TranslateProject/sources/tech/20191101 Awk one-liners and scripts to help you sort text files.md

255 lines
12 KiB
Markdown
Raw Normal View History

[#]: collector: (lujun9972)
[#]: translator: ( )
[#]: reviewer: ( )
[#]: publisher: ( )
[#]: url: ( )
[#]: subject: (Awk one-liners and scripts to help you sort text files)
[#]: via: (https://opensource.com/article/19/11/how-sort-awk)
[#]: author: (Seth Kenlon https://opensource.com/users/seth)
Awk one-liners and scripts to help you sort text files
======
Awk is a powerful tool for doing tasks that might otherwise be left to
other common utilities, including sort.
![Green graph of measurements][1]
Awk is the ubiquitous Unix command for scanning and processing text containing predictable patterns. However, because it features functions, it's also justifiably called a programming language.
Confusingly, there is more than one awk. (Or, if you believe there can be only one, then there are several clones.) There's **awk**, the original program written by Aho, Weinberger, and Kernighan, and then there's **nawk**, **mawk**, and the GNU version, **gawk**. The GNU version of awk is a highly portable, free software version of the utility with several unique features, so this article is about GNU awk.

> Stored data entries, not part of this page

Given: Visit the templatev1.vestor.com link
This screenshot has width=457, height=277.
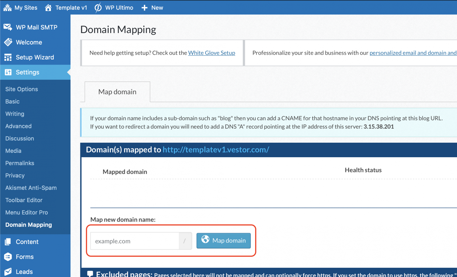Looking at the screenshot, I should click(216, 149).
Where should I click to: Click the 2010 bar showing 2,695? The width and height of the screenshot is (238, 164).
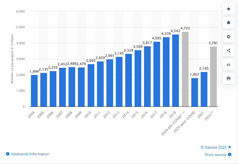click(x=91, y=85)
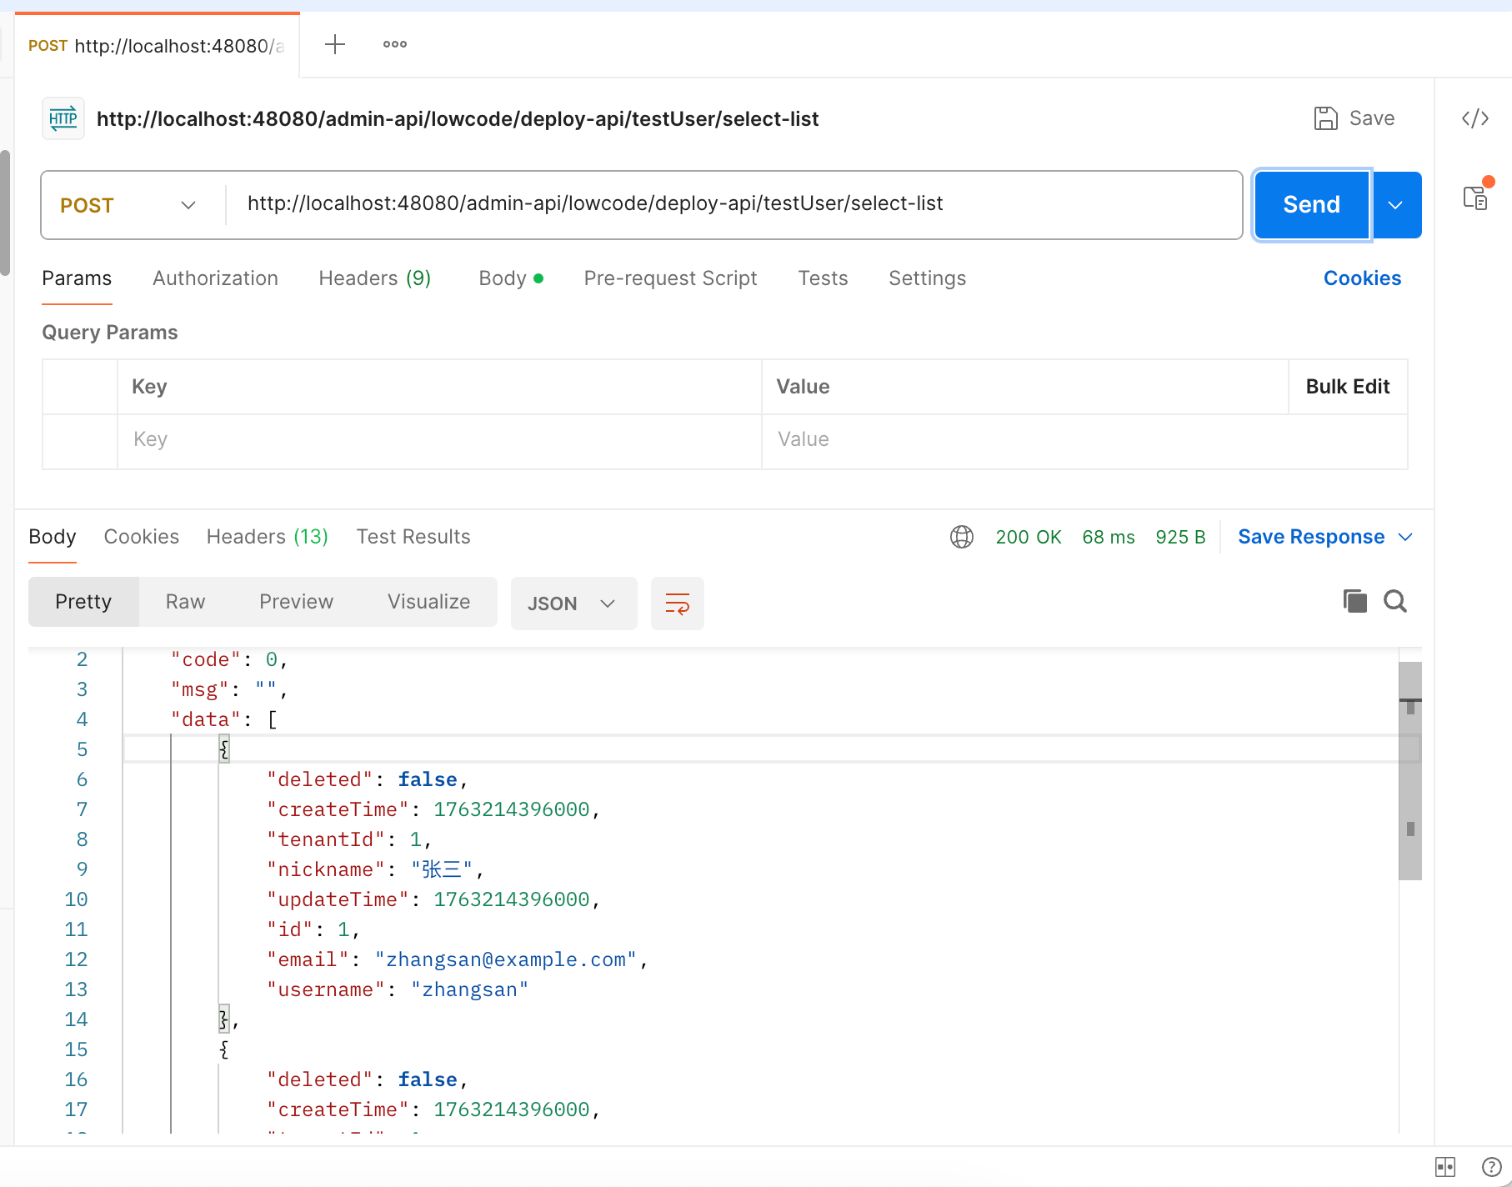Click the copy response body icon

click(x=1354, y=601)
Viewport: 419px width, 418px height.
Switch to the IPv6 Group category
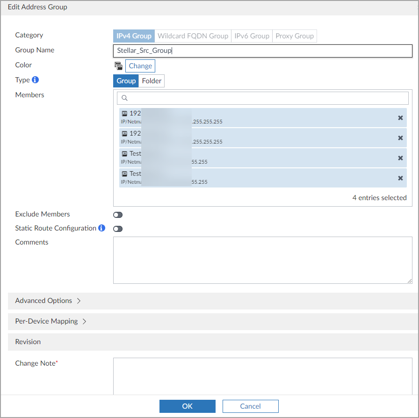(x=252, y=36)
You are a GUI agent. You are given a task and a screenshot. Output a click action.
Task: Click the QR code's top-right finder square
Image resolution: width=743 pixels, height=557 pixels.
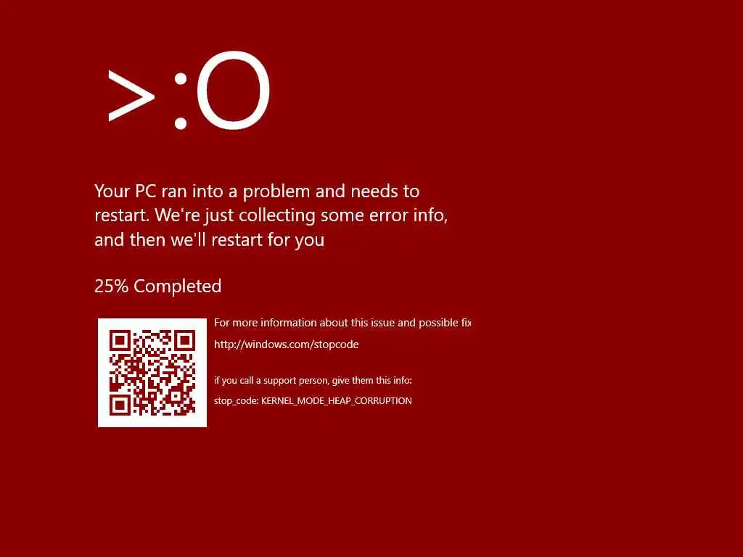click(x=185, y=341)
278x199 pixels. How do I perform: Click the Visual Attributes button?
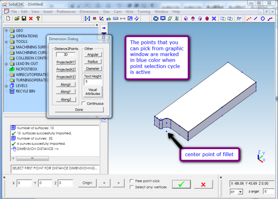(x=93, y=91)
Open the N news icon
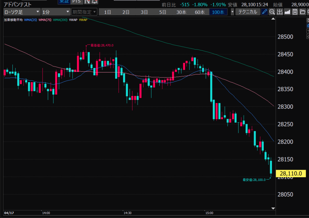The image size is (309, 218). (x=87, y=2)

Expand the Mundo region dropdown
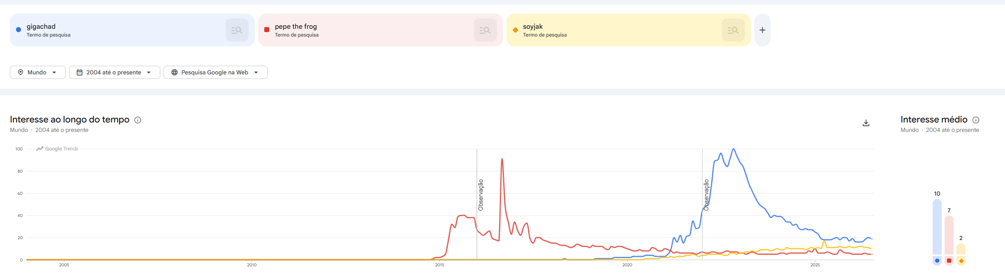pos(38,72)
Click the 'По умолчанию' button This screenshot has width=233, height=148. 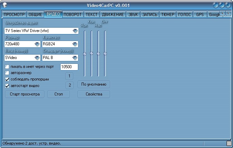[x=94, y=84]
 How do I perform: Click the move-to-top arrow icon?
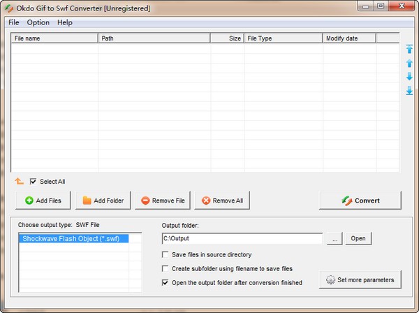click(x=409, y=49)
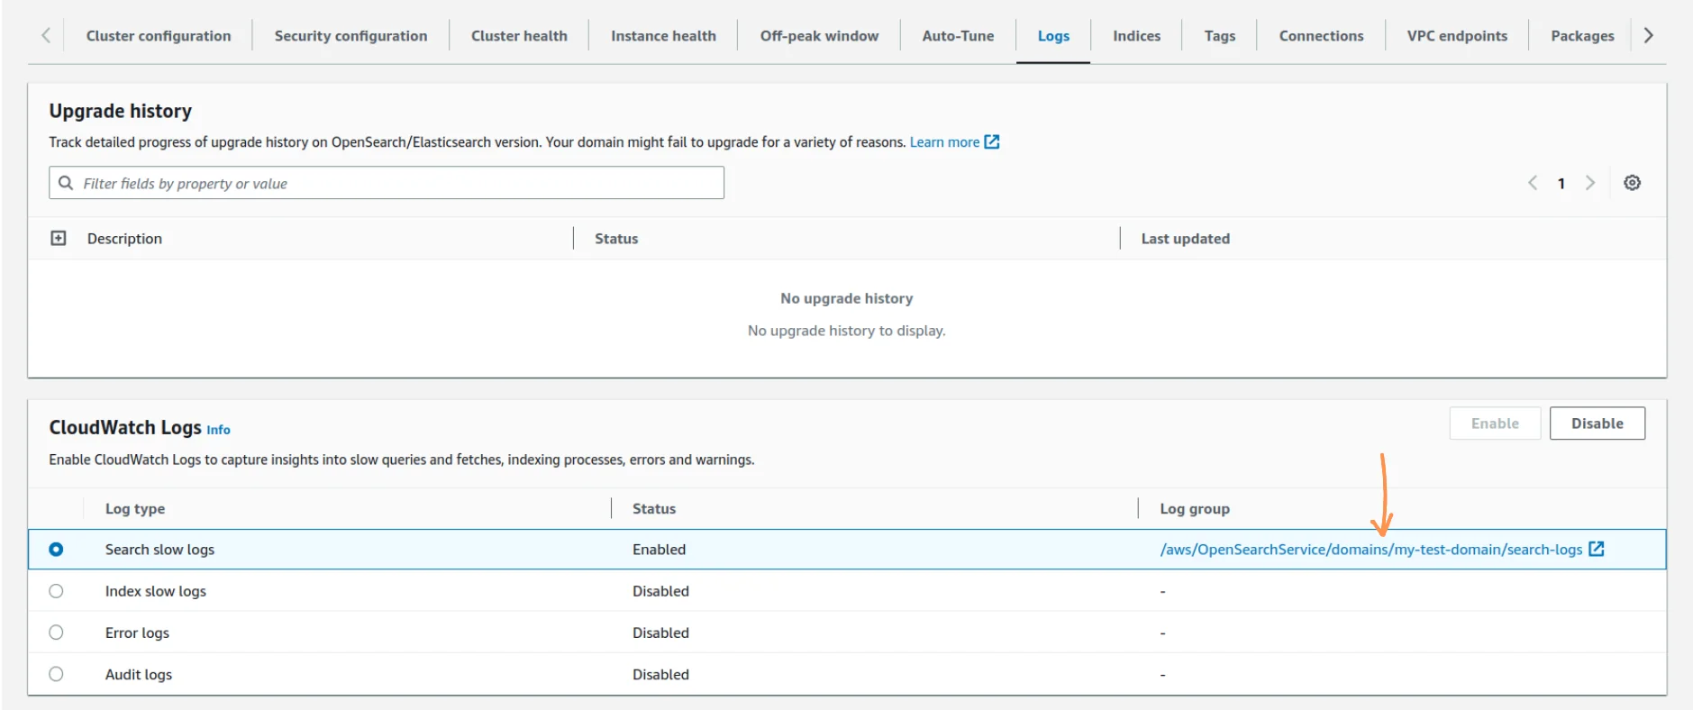Go to next page of upgrade history
Viewport: 1693px width, 710px height.
pyautogui.click(x=1590, y=183)
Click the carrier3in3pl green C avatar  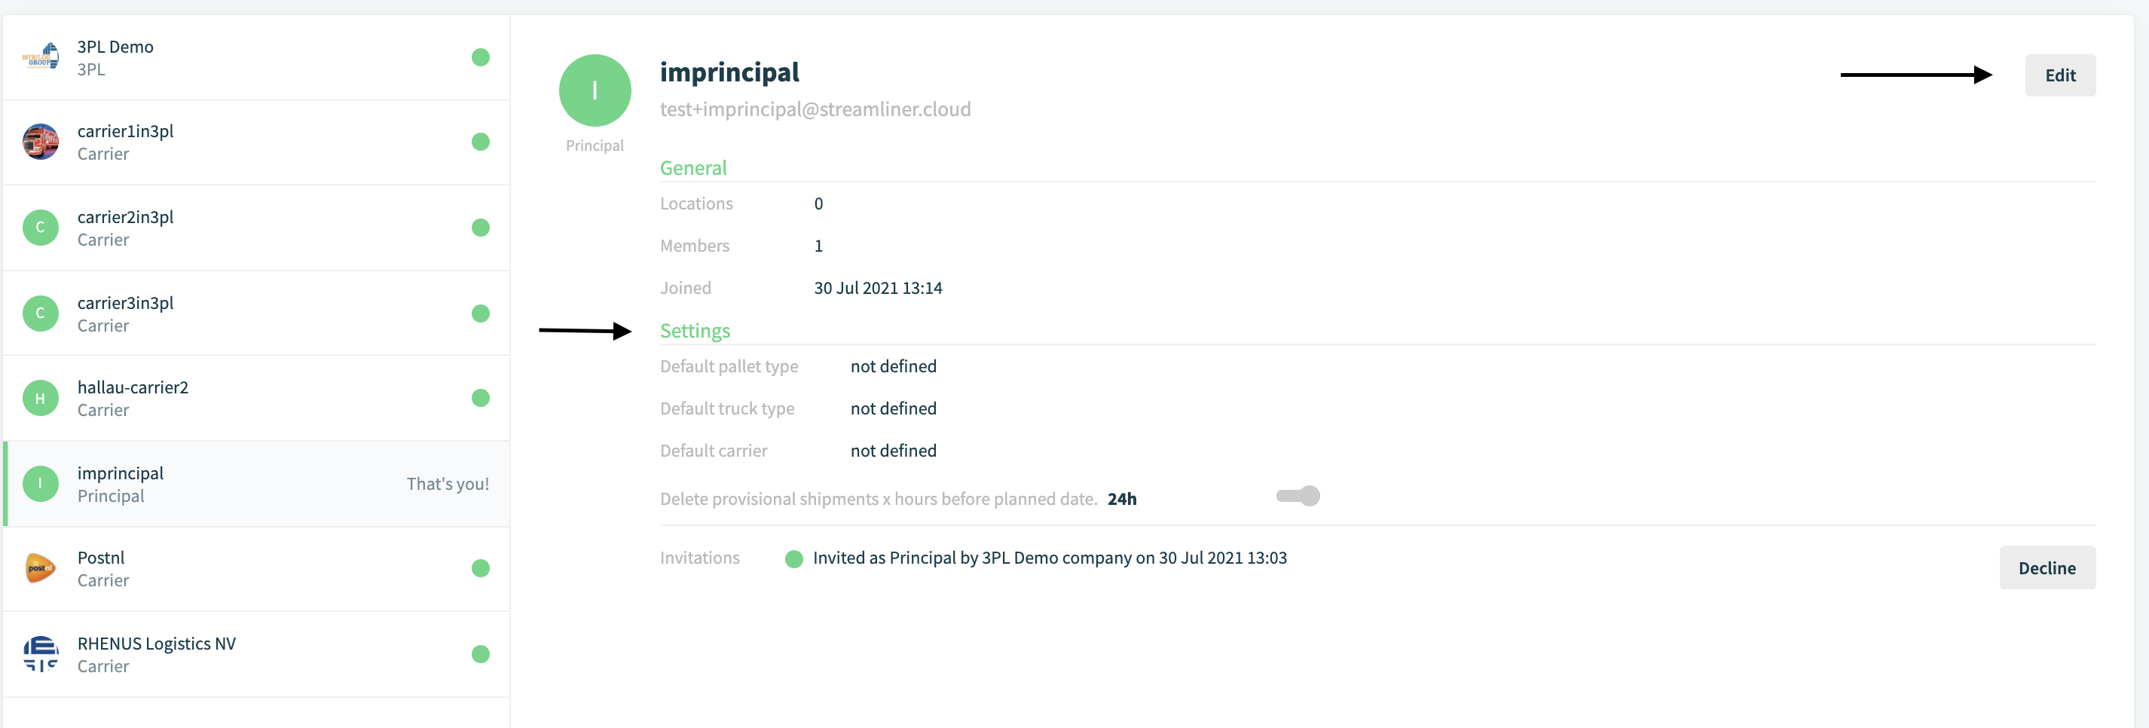pos(40,314)
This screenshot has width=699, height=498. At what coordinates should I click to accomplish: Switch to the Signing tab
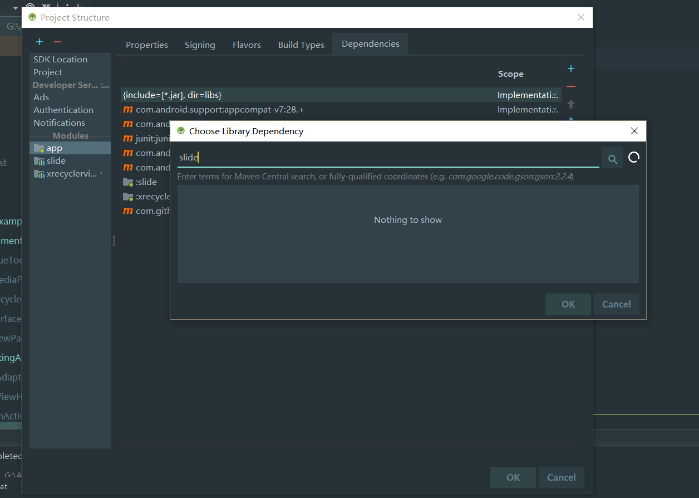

While its official name is gawk, on GNU+Linux systems it's aliased to awk and serves as the default version of that command. On other systems that don't ship with GNU awk, you must install it and refer to it as gawk, rather than awk. This article uses the terms awk and gawk interchangeably.
Being both a command and a programming language makes awk a powerful tool for tasks that might otherwise be left to **sort**, **cut**, **uniq**, and other common utilities. Luckily, there's lots of room in open source for redundancy, so if you're faced with the question of whether or not to use awk, the answer is probably a solid "maybe."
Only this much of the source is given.